Joel Kotkin echoed these sentiments in an editorial in Politico: "Traditions governing land use that have existed since the beginning of the republic would be overturned," he warned, referring to the Livability initiative’s emphasis on denser housing patterns. "The preferred lifestyles of most Americans would come under siege." ("Smart Growth Must Not Ignore Drivers," September 14, 2009).

Ron Utt was equally suspicious of the Administration’s motives. "Recognizing that their efforts to demonize suburban living have failed to deter the millions of American families that still flock to the suburbs, Smart Growth advocates have now enlisted the federal government in their war against the suburbs, and the HUD-DOT-EPA partnership is the beginning of that effort," he wrote in a Heritage Foundation commentary (April 14, 2009).

Many aspects of the Livability initiative are commendable. Encouraging housing and retail activity in suburban communities to be more accessible on foot is certainly desirable, as is safe biking access to local schools. Promoting equitable, affordable housing in suburban communities is a worthy goal that has been widely accepted throughout the country. Expanding paratransit services in local communities for elderly residents is likewise a commendable and non-controversial objective. Reducing traffic congestion that prolongs commutes and chokes even smaller communities is an imperative that everybody can agree on.

But the debate has been needlessly polarized by some malapropos uttered by Transportation Secretary Ray LaHood. At a May 21 event at the National Press Club, LaHood was asked if the Administration’s Livability initiative might not be construed as an effort to "coerce" people out of their cars. The Secretary agreed with that interpretation, adding that "about everything we do around here is government intrusion in people’s lives." "I think we can change people’s behavior" he argued in the same forum. Those are not exactly words that would soothe the already aroused sensitivities of those who believe that government already intrudes too much into people’s lives

Another point of contention is the Administration’s efforts to couch its worthy intentions to revitalize depressed communities, facilitate access to jobs and offer more transportation options as a "Livability" initiative. To most people a "livable community" conjures up an image of a leafy neighborhood, good schools, low crime rates, a private back yard and the comfort and flexibility of personal transportation. It has little to do with "affordable housing," "infill development," or "densification." Nor does "livability" mean going the entire day "without having to get into your car," as the Secretary is alleged to have said.

Lately, there have been some efforts to tone down the government rhetoric. Administration sources we have talked to, concede that decisions about "quality growth" should not be centrally imposed but should be left in the hands of local officials, as speakers at the Brookings seminar and several National Journal transportation bloggers have urged. "Livability" principles, those officials agree, mean different things to different people and cannot be centrally defined or imposed.

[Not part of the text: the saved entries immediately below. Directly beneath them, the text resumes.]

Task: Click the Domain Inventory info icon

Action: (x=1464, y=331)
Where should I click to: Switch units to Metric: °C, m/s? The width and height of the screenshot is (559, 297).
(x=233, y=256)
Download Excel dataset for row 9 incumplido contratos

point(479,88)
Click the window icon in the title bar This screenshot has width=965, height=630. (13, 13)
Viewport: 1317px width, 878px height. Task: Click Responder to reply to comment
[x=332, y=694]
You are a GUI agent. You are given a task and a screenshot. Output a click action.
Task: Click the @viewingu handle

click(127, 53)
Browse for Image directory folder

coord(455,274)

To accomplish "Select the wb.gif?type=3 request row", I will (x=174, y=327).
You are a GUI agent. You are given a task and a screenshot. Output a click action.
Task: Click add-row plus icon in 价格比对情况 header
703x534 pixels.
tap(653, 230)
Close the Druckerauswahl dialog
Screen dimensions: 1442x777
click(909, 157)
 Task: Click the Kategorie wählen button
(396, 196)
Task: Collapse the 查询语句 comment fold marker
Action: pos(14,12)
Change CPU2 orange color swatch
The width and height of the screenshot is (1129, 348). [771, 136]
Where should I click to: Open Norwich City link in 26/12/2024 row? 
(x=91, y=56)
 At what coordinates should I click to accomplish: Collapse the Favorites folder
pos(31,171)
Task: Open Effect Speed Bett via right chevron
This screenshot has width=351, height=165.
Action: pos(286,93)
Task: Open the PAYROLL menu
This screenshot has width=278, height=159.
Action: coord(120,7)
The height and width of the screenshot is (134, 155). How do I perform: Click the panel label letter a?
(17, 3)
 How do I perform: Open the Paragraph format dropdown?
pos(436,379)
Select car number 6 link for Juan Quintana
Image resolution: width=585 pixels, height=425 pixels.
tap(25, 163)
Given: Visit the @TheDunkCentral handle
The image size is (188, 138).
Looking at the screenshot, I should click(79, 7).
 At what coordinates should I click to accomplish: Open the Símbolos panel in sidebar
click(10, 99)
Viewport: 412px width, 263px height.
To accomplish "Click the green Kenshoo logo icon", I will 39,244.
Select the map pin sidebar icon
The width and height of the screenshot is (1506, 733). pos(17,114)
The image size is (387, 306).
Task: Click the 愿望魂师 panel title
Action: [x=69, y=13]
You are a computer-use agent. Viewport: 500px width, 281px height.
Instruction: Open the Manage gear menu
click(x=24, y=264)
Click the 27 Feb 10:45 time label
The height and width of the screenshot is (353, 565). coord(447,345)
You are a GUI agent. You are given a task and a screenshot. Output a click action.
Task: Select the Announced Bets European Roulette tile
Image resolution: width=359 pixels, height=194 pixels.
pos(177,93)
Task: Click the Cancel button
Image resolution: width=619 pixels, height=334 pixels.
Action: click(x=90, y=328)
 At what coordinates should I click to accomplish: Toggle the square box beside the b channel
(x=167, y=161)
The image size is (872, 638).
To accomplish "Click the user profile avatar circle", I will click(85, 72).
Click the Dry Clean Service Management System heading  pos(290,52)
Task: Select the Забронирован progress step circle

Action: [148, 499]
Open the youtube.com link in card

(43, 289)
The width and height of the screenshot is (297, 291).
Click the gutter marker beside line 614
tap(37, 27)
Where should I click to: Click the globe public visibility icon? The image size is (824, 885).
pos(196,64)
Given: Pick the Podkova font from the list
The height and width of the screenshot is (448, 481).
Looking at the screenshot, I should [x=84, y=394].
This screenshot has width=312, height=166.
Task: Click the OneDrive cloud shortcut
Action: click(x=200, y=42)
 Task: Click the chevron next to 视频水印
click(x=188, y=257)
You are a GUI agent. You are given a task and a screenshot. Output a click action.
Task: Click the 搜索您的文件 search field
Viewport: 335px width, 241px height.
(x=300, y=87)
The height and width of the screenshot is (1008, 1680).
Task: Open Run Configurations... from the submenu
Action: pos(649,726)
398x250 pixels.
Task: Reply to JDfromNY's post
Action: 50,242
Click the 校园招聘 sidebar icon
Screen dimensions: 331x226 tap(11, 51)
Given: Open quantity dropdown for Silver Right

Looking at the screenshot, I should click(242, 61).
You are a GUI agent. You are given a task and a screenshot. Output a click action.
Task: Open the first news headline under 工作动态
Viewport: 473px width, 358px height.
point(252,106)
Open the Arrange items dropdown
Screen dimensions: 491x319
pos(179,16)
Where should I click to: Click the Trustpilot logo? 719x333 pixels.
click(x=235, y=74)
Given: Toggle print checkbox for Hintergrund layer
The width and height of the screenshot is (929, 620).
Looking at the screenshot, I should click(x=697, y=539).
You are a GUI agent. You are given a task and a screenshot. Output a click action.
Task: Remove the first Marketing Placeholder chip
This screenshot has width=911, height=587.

Other actions appear as mere internally-oriented bureaucratic initiatives. The HUD-DOT-EPA Partnership Agreement with its dense prose is, upon closer reading, a toothless instrument that even White House officials have trouble explaining. HUD’s proposed Office of Sustainable Communities, with its vague charter to "advance affordable, livable and sustainable living environments," has trouble getting congressionally authorized.

Above all, as Joel Kotkin points out, the majority of Americans live in a patchwork of towns and small suburban communities within large metropolitan regions. There are well over 65,000 general-purpose governments, many of them small enough to allow citizens to have a say in their governance. Overall, less than six percent of Americans use public transit, a percentage that has barely changed for decades, and almost 95 percent of Americans get around by car. To assume that the federal government, despite the growing concentration of power in Washington, could "coerce," "lure" or otherwise persuade people in these myriad communities that they should change how they choose to live and travel is a notion that thoughtful Administration officials we have talked to reject as both unreasonable and impractical.